# Mexico Tourism



## conklinwh (Dec 19, 2009)

Not sure how many of you saw this but thanks to Alvin Starkman I was able to link to the following on how Mexico was able to change the direction of international tourism from down 2009-2010 to record up 2010-2011.
Interesting set of approaches, including testimonials from both expats and satisfied tourists.
Rebranding Mexico, Beyond Beaches And Bullets | Fast Company


----------



## ptrichmondmike (Aug 26, 2010)

wh, any idea of where that photo was taken? Are those guys "voladores?" Those costumes are spectacular, from what little we can see.


----------



## Longford (May 25, 2012)

conklinwh said:


> Not sure how many of you saw this but thanks to Alvin Starkman I was able to link to the following on how Mexico was able to change the direction of international tourism from down 2009-2010 to record up 2010-2011.
> Interesting set of approaches, including testimonials from both expats and satisfied tourists.
> Rebranding Mexico, Beyond Beaches And Bullets | Fast Company


Personally, I don't place much, if any, confidence in any of the sources mentioned. They're all pimps for the Mexican travel industry. I also don't place my trust, completely, in press releases. Mexico has been more successful than in the past because, finally, it's diversified its promotional efforts in the wake of the still declining number of tourists coming from it's major draw, the USA. Travel from the USA didn't increase last year; it was down a reported 3%. And ask people working in the tourism industry in many of the most popular destinations in Mexico and they're likely to tell you they haven't seen the increased number of tourists, overally, the Mexican tourism secretariat is claiming. The war and the terrorism will decrease some day and let's all hope Mexico and Mexicans recover well and prosper.


----------



## Longford (May 25, 2012)

ptrichmondmike said:


> wh, any idea of where that photo was taken? Are those guys "voladores?" Those costumes are spectacular, from what little we can see.

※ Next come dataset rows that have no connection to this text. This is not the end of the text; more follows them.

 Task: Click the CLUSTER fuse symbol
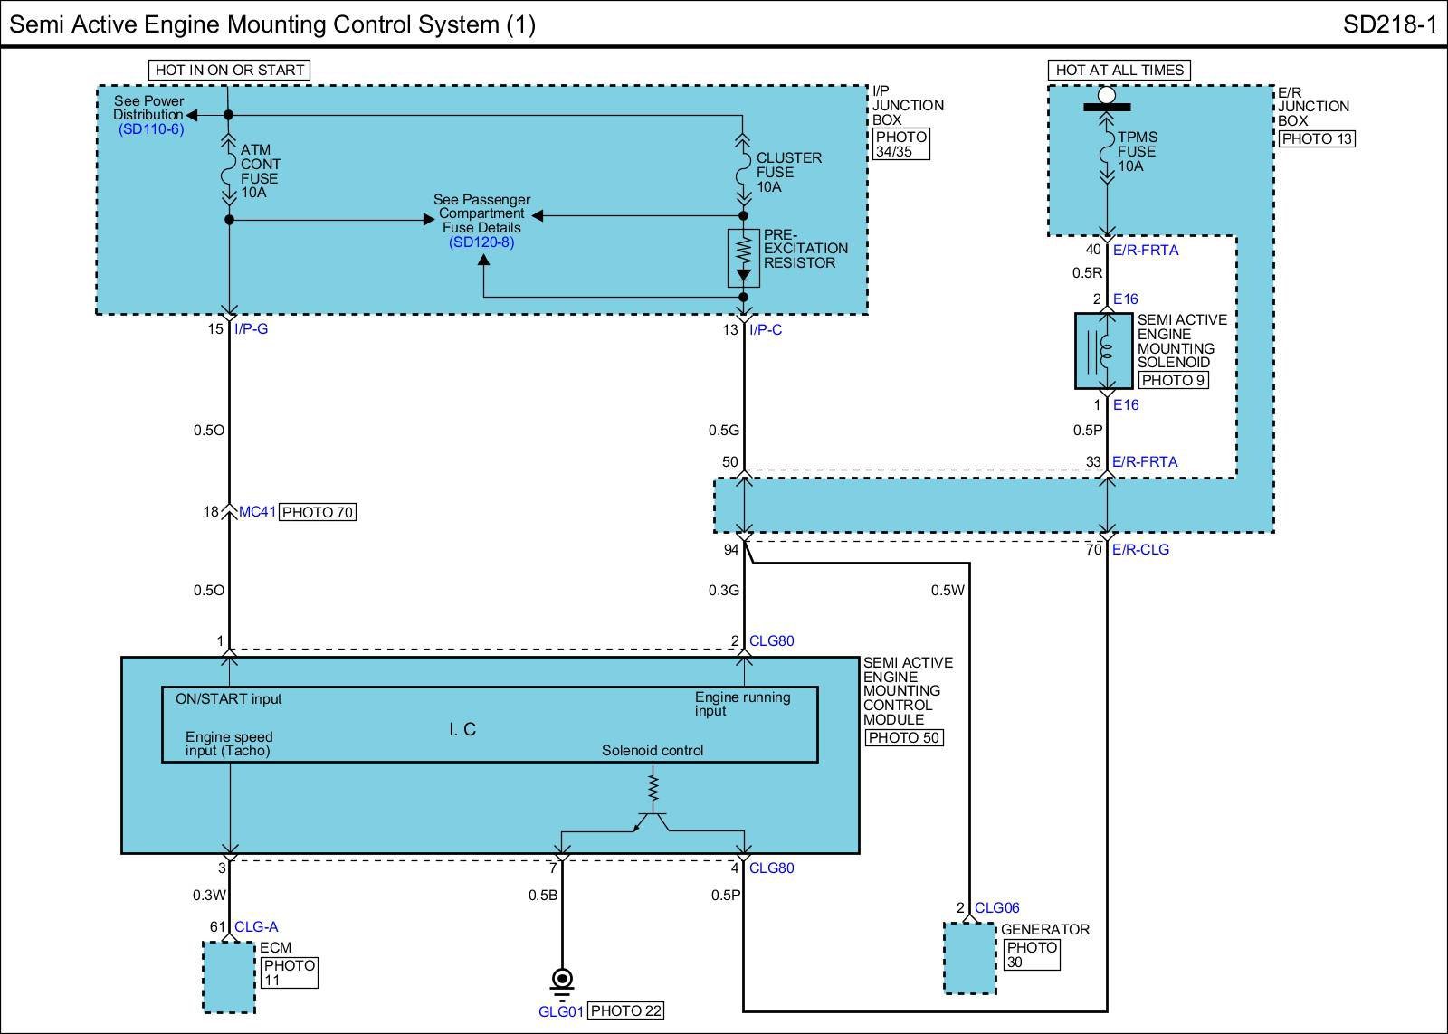tap(743, 172)
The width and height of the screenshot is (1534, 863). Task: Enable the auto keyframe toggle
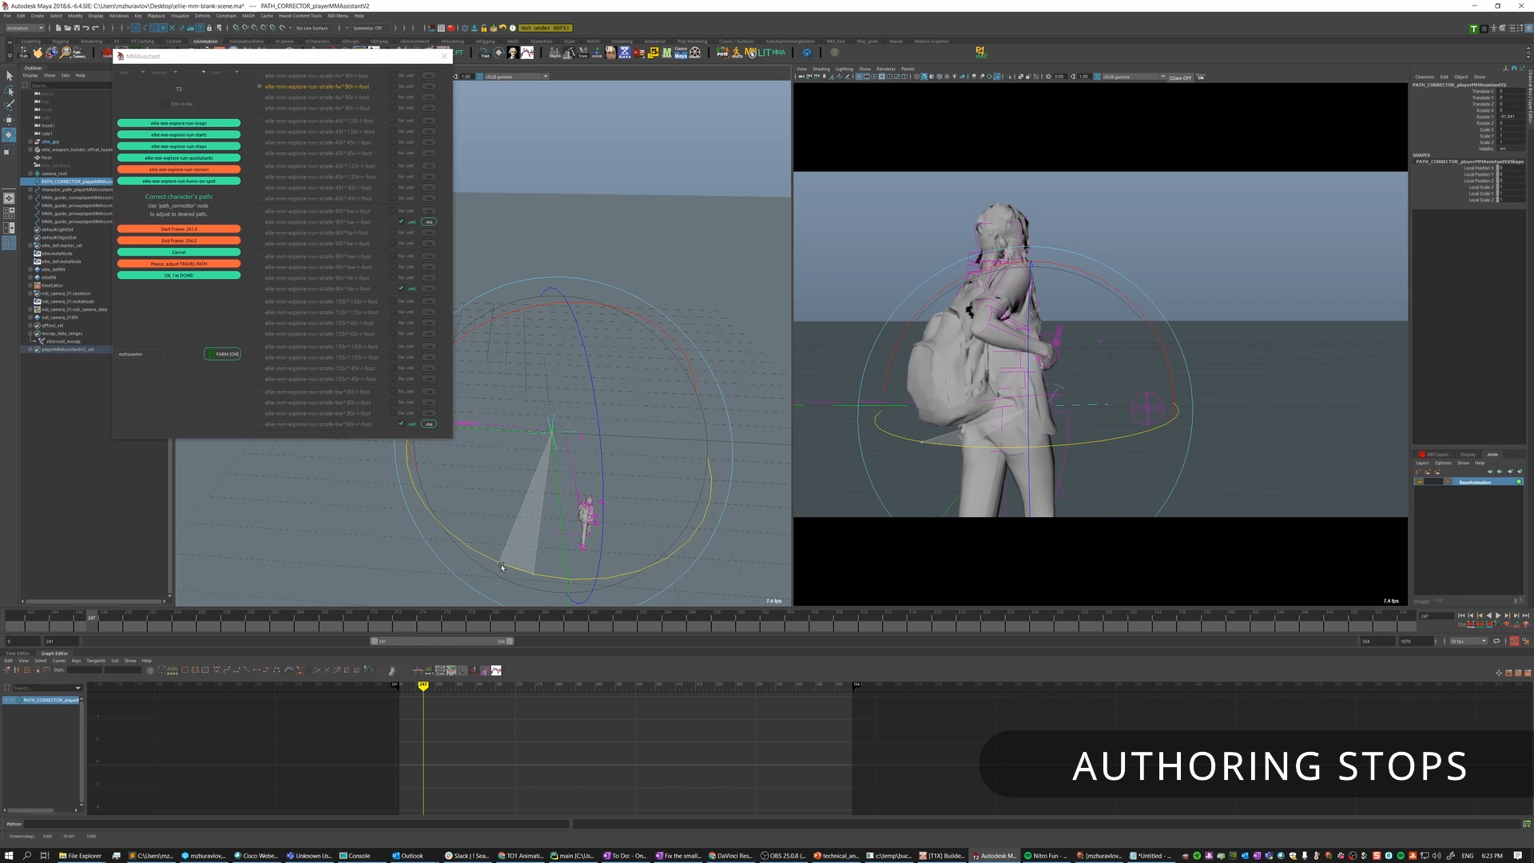(x=1514, y=641)
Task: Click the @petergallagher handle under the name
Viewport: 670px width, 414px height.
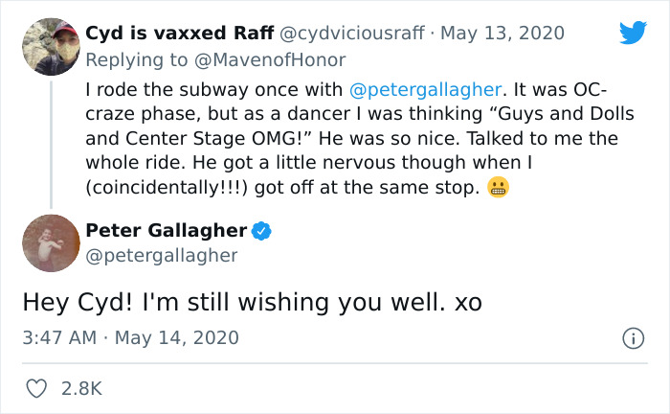Action: pyautogui.click(x=162, y=255)
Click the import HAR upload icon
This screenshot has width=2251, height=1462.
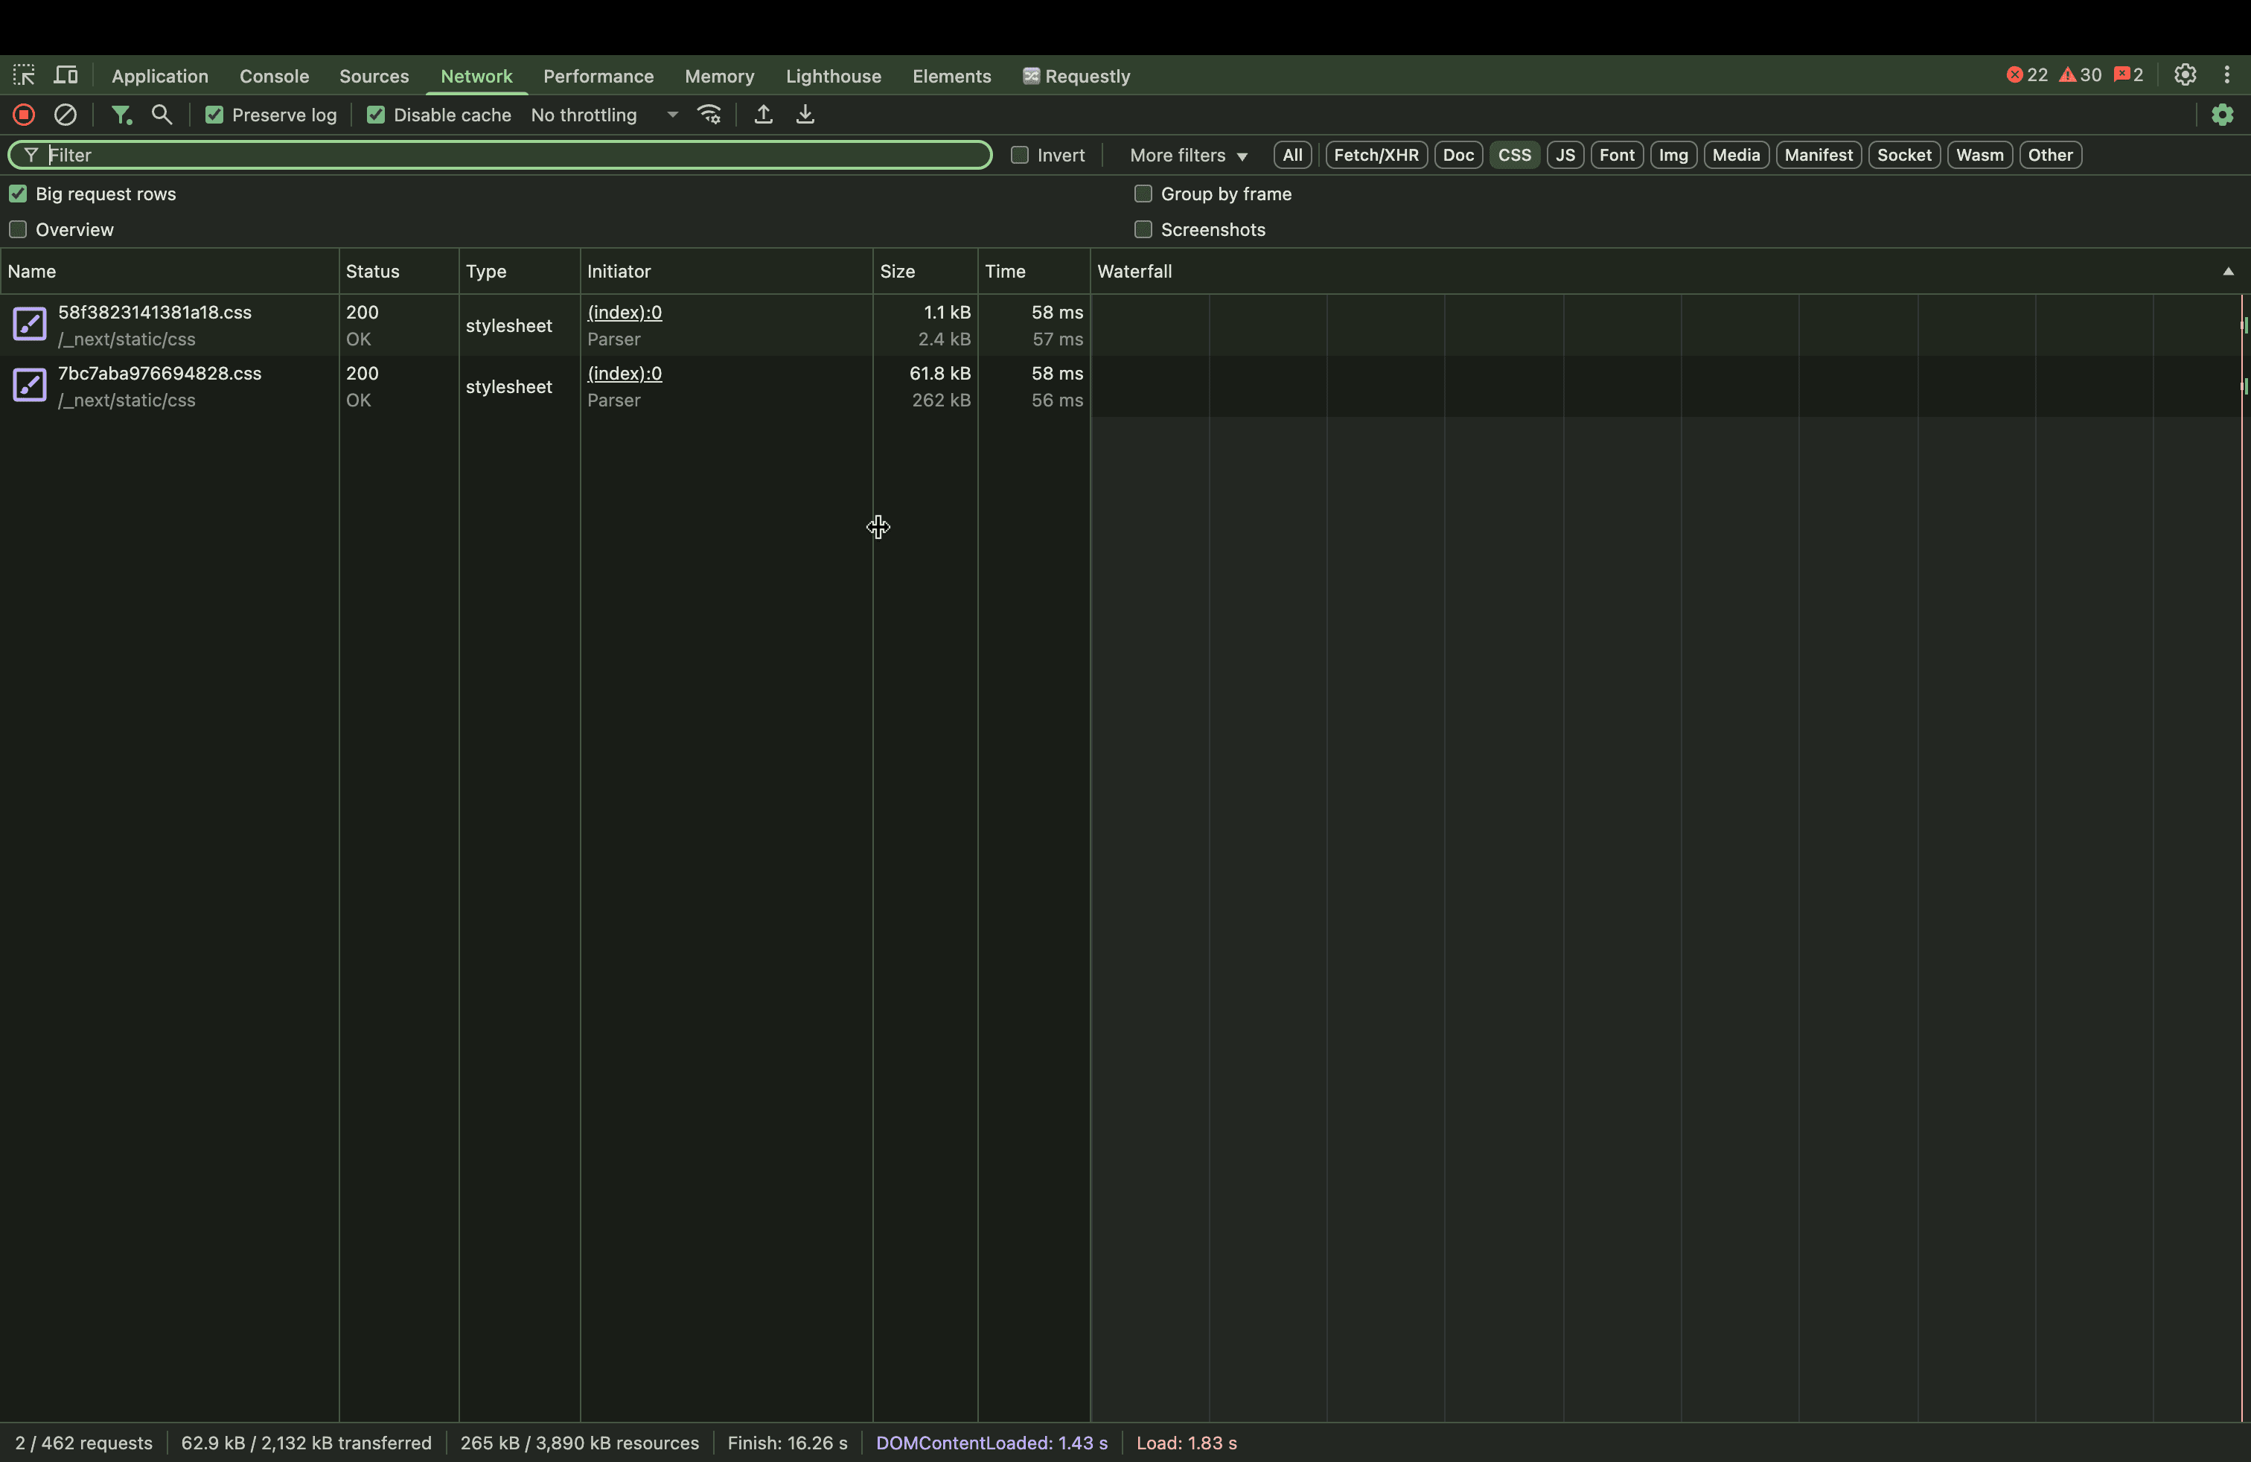click(763, 114)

Los Voladores de Papantla, I'm assuming. They move about like bands of gypsies performing for donations and by selling t-shirts, vanilla, etc. You find them thoroughout much of the country at festivals and special events. There are maybe a score of groups from Papantla. I've come to have greater appreciation for the voladores groups from the mountainous region near and at Cuetzalan, Puebla who, it seems to me, perform the rituals sincerely as part of their culture.


----------



## ptrichmondmike (Aug 26, 2010)

Thanks, longford, that's very helpful. I'm such a tourist...


----------



## samson41 (Jul 13, 2012)

I want to go Mexico with my own caravan. My friend told me that the accommodation at there are very expensive so I use my caravan during my visit because it is the best option for you.


----------



## conklinwh (Dec 19, 2009)

samson41 said:


> I want to go Mexico with my own caravan. My friend told me that the accommodation at there are very expensive so I use my caravan during my visit because it is the best option for you.


Gather caravan is an RV. Accommodations range from very expensive to downright cheap. Sort of depends how and where you want to visit. My experience is that with a little research that I can find good places much more reasonably than I would expect.
BTW, comments on tourism board are well taken.
To me the two key pieces to the article are that Mexico is expanding focus beyond a few beach towns to try to harness the wonderful diversity and that they are finally acknowledging the violence. Whether they are doing it disingenuously is another discussion.


----------